00:06 Wouter Swierstra is back, and we're going to talk about the importance of choosing the right types in our code. In Swift, we can use classes, structs, and enums, as well as optionals and results, and all these types have different meanings for the code we write.

00:39 We have a lot of freedom in writing our code, but we should be considerate about choosing types and leverage the type system in such a way that our code precisely models the data of the domain we're working in.

01:08 A library that lays out text might define various ways of aligning text, and it could do so using integers, where 0 means left-aligned, 1 means right-aligned, and 2 means centered. But using an integer to represent text alignment allows for values without any meaning — e.g. how should the library deal with the value 27? It makes sense to define the possible values with an enum, thus ensuring only valid values can exist.
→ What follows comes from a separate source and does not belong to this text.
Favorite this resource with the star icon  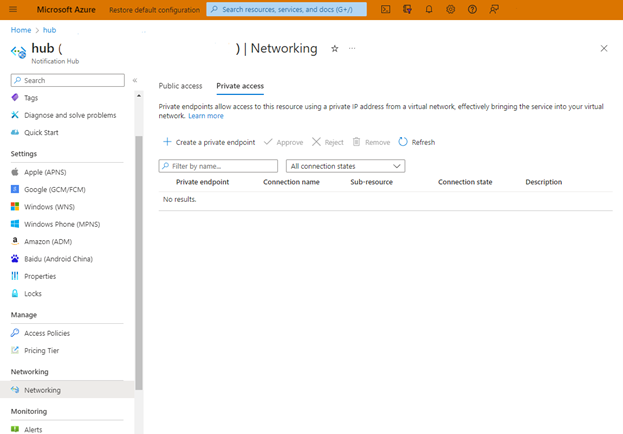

URLSession Completion Handler

01:44 In Foundation, we find an API where the used types may cause some confusion. When we let URLSession load data from a URL, we have to supply a completion handler that takes three parameters:

func dataTask(with request: URLRequest, completionHandler: @escaping (Data?, URLResponse?, Error?) -> Void) -> URLSessionDataTask

02:12 The three parameters are all optional, so any or all of them can be present or absent. This means that the completion handler, in theory, has to deal with eight possible states. We can see that more clearly if we write out the parameters in a different way:

struct CallbackInfo {
    var data: Data?
    var response: URLResponse?
    var error: Error?

03:13 In reality, not all of the eight possible states may ever occur. We can read the documentation to get a hint of how our callback might be called, but documentation doesn't give us guarantees like the compiler and the type system would.
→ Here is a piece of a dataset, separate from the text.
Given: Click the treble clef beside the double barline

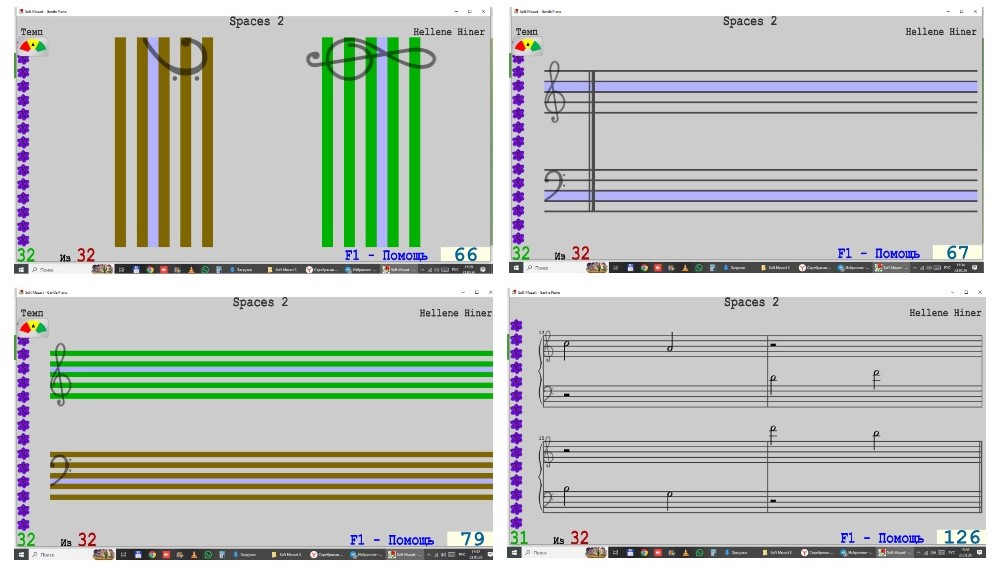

03:25 We can think about which states make sense ourselves. We could assume that if we get data, then we don't get an error. And the other way around: if we get an error, there's no data. We could model these two situations as an enum:

enum CallbackInfo2 {
    case success(Data, URLResponse)
    case failure(Error)

04:11 But we don't know for sure that this enum covers all possible states. Of the eight possible states of the CallbackInfo struct, there might be some that can occur but that the CallbackInfo2 enum can't express.
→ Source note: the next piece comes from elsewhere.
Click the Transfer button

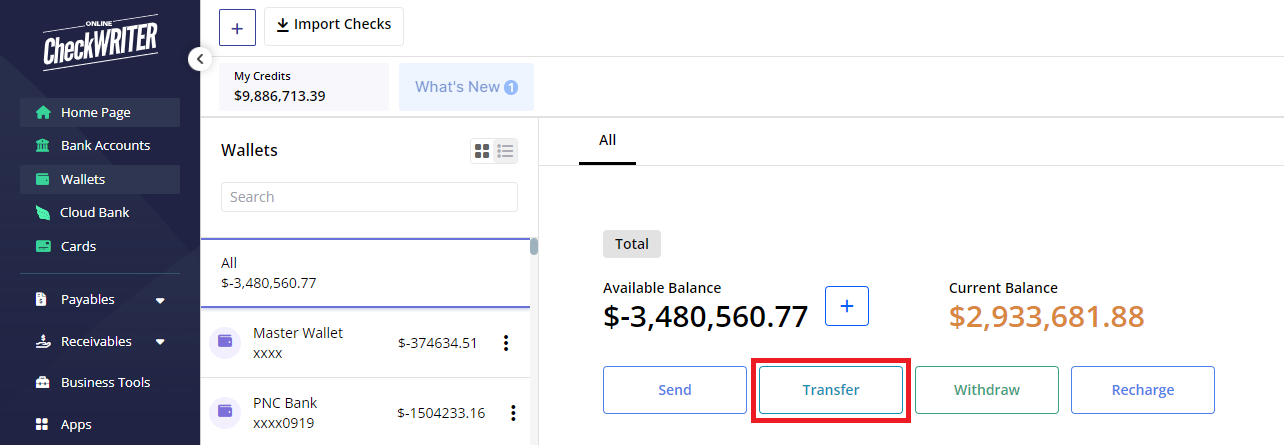(x=831, y=390)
04:25 It's hard to tell which situations may happen and which ones never will just by reading the documentation of the data task method. The case could be made that an enum-based approach, like CallbackInfo2, does a better job at making clear to the user which situations need to be handled.

04:59 On the other hand, we can't say that an enum is always better than optional arguments. If we're dealing with four or five optionals and all possible combinations may occur, then we'd have to define a huge enum with 16 or 32 cases. Doing so probably wouldn't make the usage of such an API less complicated.

05:27 We can already illustrate this problem with our own example. Let's say that the failure case also comes with an optional Data?:

enum CallbackInfo2 {
    case success(Data, URLResponse)
    case failure(Data?, Error)

Given both cases can contain data, it would make more sense for the data to be provided as an optional property instead of being tucked away in the associated values of the enum, because that makes it harder to access.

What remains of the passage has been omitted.